─── Source data ───

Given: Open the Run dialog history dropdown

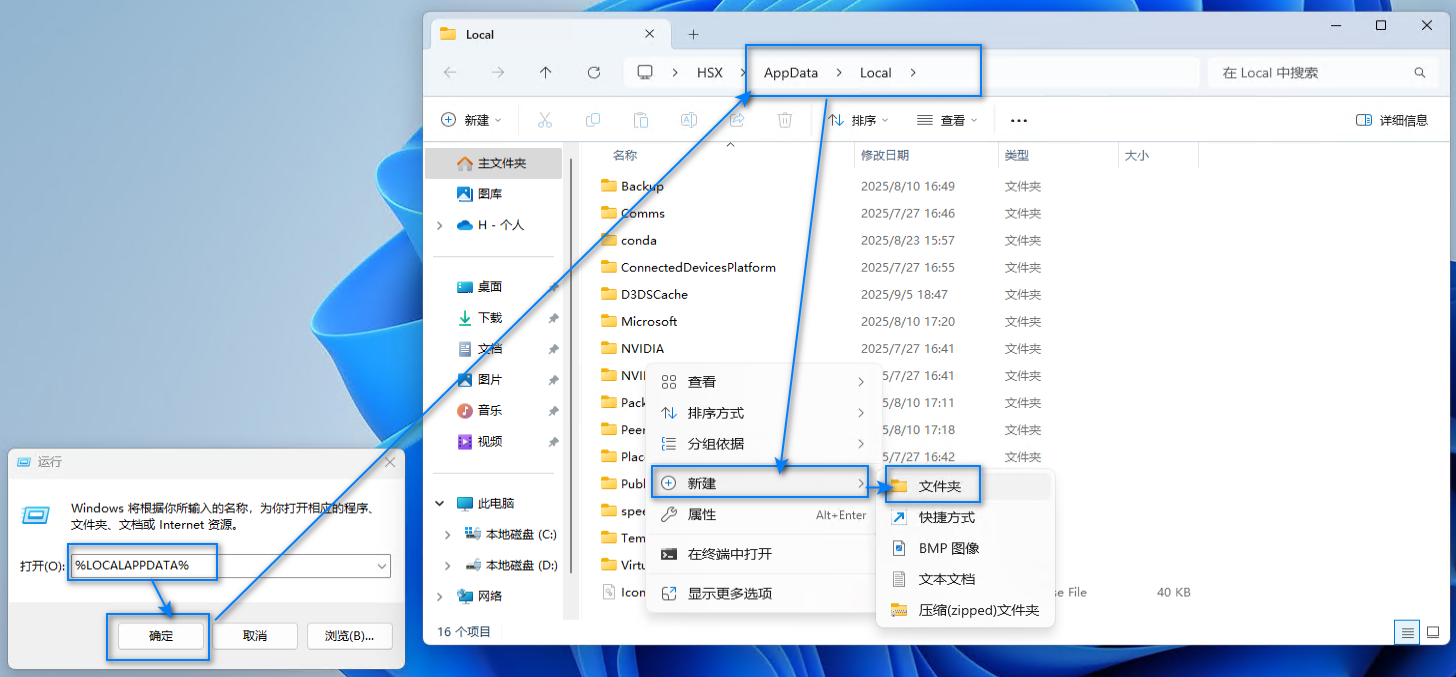Looking at the screenshot, I should [380, 565].
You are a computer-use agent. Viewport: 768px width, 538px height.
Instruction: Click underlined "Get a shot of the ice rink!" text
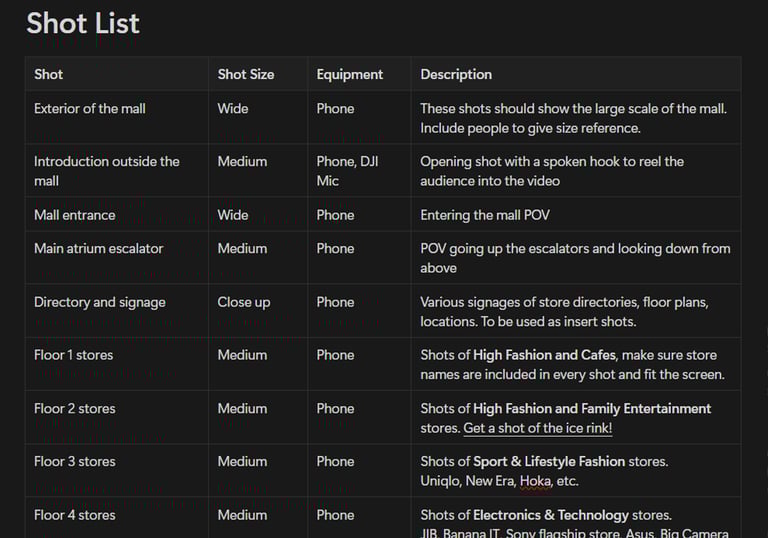pos(537,428)
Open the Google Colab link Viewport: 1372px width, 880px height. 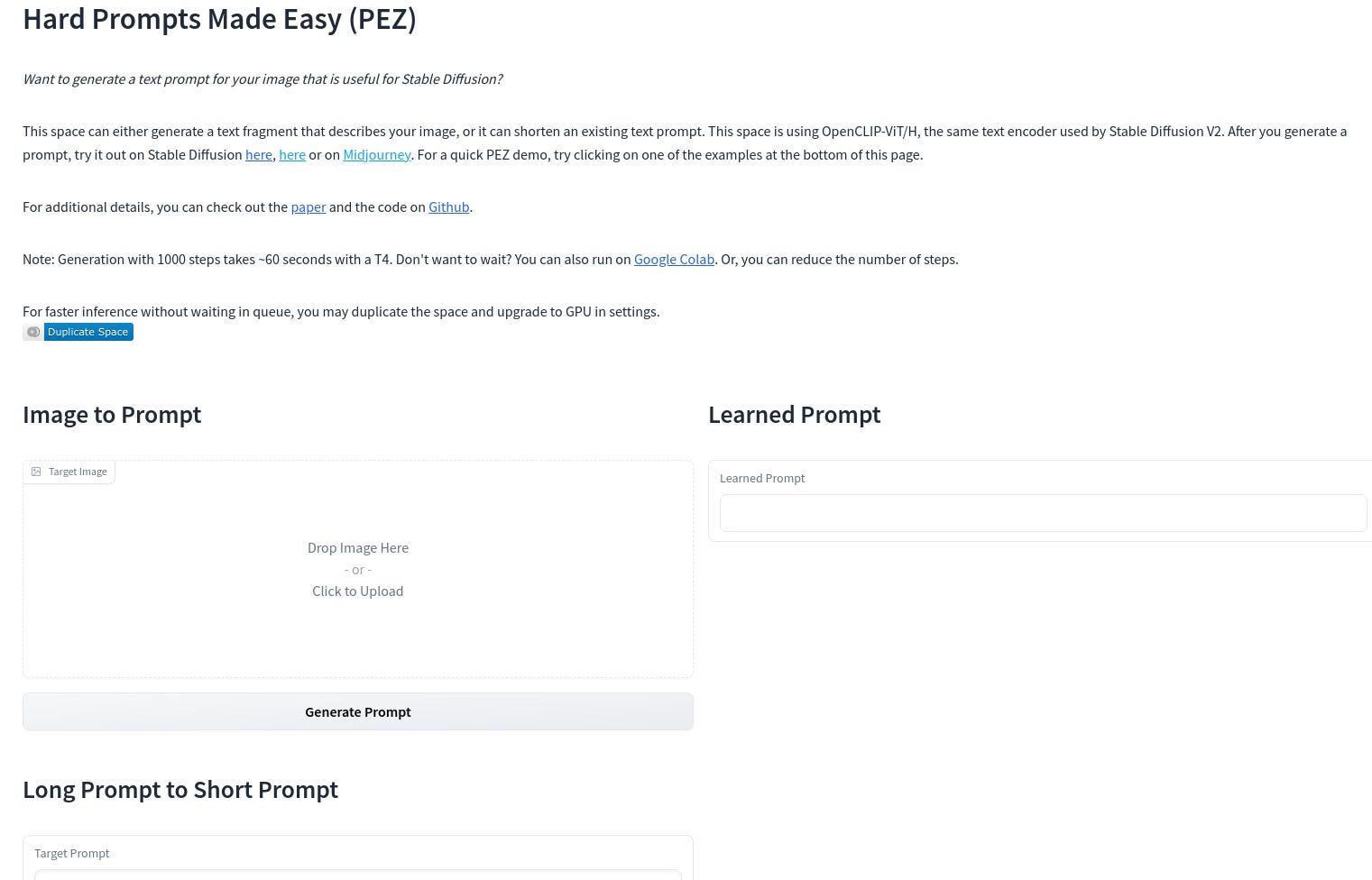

───

* **Task brief**
Exactly the lines from the one with "Instruction: Click underlined" through the end of the entries above must be written out, and no pictures may be included.

* **Completed task**
Instruction: Click underlined "Get a shot of the ice rink!" text
pos(537,428)
Open the Google Colab link Viewport: 1372px width, 880px height. 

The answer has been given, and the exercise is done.